● **DIRECTIONS FOR THIS TASK**: Your answer should hold only the line containing "Screen dimensions: 1512x795" and each line that follows it in the listing, copied exactly.

● **DATA FOR THIS TASK**:
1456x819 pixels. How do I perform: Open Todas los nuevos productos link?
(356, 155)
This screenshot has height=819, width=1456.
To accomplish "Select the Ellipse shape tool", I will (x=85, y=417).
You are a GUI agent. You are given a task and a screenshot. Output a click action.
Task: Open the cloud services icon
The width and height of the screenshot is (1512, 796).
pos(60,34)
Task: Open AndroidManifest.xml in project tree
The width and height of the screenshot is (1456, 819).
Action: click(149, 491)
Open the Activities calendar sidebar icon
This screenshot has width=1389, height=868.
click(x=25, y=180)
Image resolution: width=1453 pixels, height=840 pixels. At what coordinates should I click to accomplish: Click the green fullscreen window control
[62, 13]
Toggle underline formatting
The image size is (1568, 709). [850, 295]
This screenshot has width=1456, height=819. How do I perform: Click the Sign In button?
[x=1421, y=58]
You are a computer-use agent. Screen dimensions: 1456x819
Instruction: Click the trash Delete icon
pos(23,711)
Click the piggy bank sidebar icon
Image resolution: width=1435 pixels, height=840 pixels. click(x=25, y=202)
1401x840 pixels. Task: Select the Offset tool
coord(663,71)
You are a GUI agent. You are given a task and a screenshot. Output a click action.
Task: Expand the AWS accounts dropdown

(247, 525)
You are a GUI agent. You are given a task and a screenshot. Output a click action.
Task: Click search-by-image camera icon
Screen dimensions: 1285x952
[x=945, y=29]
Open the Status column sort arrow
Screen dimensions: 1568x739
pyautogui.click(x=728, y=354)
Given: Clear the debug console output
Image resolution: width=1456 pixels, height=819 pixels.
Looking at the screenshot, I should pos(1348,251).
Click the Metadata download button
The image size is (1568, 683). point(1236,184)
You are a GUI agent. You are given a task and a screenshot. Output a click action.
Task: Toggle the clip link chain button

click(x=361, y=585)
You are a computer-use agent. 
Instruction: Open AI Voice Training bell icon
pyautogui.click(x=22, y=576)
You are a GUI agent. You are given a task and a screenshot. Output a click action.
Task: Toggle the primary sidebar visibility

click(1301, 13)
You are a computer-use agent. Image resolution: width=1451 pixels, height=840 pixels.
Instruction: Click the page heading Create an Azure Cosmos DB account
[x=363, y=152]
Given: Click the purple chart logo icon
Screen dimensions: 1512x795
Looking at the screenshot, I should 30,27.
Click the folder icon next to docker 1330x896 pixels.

● **REPLY TO THE TASK**:
Screen dimensions: 1512x795
Looking at the screenshot, I should 30,27.
Click the folder icon next to docker 1330x896 pixels.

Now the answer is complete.